ASSIGNMENT
The response should consist only of the lines from the one with "Instruction: Remove the" to the end of the data below, copied exactly and without pictures.

== MATERIAL TO PROCESS

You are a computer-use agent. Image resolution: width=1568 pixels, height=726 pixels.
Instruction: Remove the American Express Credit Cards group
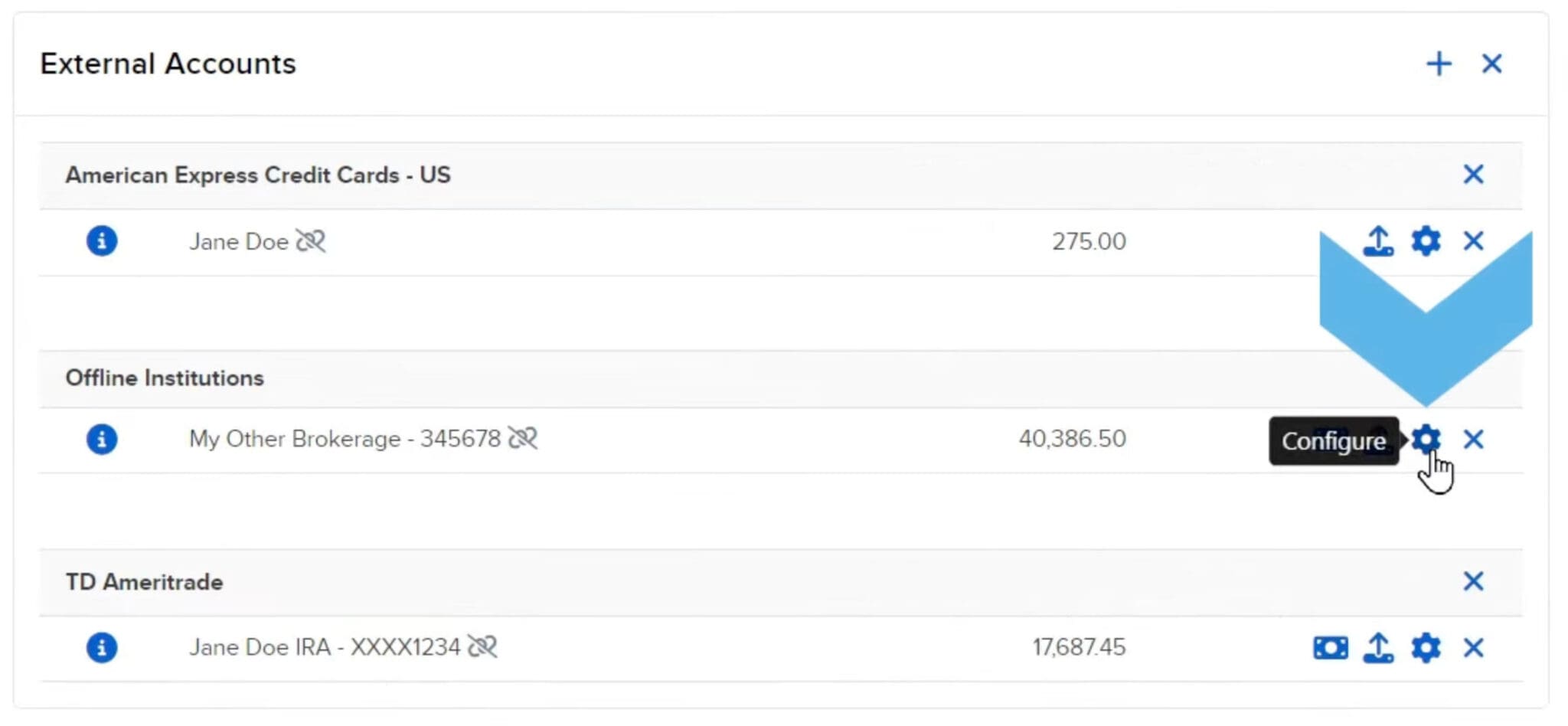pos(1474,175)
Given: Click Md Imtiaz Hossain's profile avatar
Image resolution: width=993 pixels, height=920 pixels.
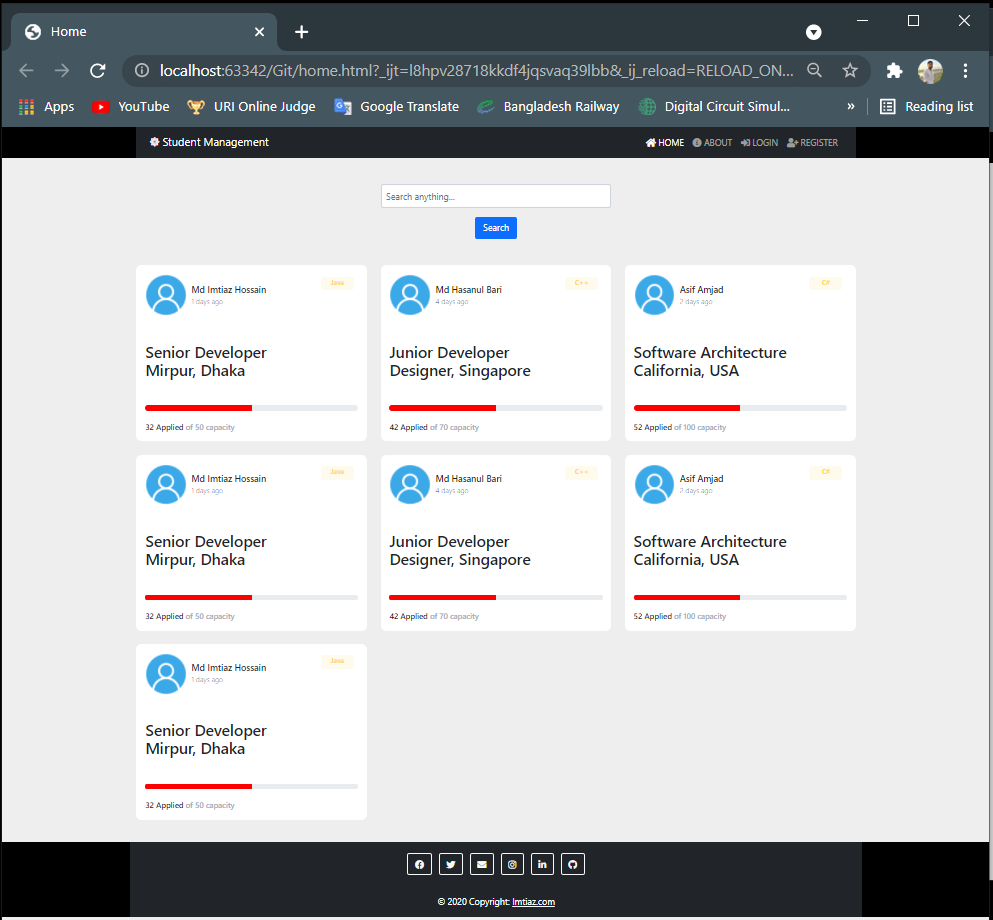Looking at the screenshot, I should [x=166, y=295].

====

OUTPUT OF THE TASK
Instruction: Remove the American Express Credit Cards group
pos(1474,175)
Given: Click Md Imtiaz Hossain's profile avatar
Image resolution: width=993 pixels, height=920 pixels.
Looking at the screenshot, I should [x=166, y=295].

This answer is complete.